Aujourd'hui 8 mars, Journée des femmes (a). Dans les lignes suivantes je plaide pour la mise en place d'une Journée des hommes, consacrée à l’expression de leurs besoins propres, et les incluant dans les problématiques de l'égalité. Je passe en revue cinq thématiques aujourd'hui occultées. Les notes et références sont dans une page visible sur mon blog ou directement accessible en lien dans la numérotation.

 A écouter le discours féministe victimaire, les hommes sont parfait comme le dit John Goetelen non sans ironie dans son dernier livre « Féministes : Ras le bol ! » (b).

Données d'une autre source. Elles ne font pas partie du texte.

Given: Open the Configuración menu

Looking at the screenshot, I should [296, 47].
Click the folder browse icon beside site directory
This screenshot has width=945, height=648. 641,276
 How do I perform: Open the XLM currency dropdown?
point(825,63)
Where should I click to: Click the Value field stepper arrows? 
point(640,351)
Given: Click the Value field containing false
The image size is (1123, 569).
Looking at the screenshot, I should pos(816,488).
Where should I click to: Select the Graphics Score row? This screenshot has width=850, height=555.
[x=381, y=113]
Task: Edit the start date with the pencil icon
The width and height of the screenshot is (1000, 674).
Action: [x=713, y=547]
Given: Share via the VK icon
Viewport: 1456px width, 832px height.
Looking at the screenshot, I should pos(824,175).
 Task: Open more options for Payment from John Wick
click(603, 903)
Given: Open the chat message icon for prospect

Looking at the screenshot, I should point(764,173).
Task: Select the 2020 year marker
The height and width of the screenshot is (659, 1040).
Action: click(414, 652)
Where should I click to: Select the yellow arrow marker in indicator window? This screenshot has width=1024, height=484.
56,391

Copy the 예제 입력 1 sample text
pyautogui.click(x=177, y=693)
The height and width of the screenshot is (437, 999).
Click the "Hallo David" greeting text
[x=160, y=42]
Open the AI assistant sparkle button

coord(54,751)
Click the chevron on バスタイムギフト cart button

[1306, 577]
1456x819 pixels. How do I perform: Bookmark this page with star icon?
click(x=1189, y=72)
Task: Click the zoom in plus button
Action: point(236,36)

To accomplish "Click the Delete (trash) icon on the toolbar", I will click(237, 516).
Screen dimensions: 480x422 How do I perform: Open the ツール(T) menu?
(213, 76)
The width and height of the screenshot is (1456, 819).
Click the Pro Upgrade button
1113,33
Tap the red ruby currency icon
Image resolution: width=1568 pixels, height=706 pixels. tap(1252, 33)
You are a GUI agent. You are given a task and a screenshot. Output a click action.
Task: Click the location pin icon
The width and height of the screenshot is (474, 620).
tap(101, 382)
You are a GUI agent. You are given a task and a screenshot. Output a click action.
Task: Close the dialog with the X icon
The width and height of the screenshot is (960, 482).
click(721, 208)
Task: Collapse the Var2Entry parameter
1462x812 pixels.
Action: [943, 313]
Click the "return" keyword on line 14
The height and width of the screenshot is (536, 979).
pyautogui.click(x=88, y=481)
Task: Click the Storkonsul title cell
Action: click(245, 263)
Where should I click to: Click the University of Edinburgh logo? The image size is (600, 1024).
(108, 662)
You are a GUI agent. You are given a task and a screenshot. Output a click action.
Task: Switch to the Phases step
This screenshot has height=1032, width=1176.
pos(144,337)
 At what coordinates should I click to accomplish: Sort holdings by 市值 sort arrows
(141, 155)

Selon le discours officiel, ils ne sont jamais victimes de violences, jamais abusés, jamais victimes de sexisme ou de discrimination ce qui se traduit par un centrage sur les problématiques féminines délaissant celles des hommes.

Selon certaines féministes l’homme est l'ennemi politique à abattre (c) ce qui implique que l'égalité est loin d'être acquise. Certains groupes se réclamant de gauche s'attachent à tout faire pour qu'elle ne le soit pas en écrasant les revendications légitimes des hommes soit en les diabolisant soit en justifiant les comportements leurs portant atteinte [1].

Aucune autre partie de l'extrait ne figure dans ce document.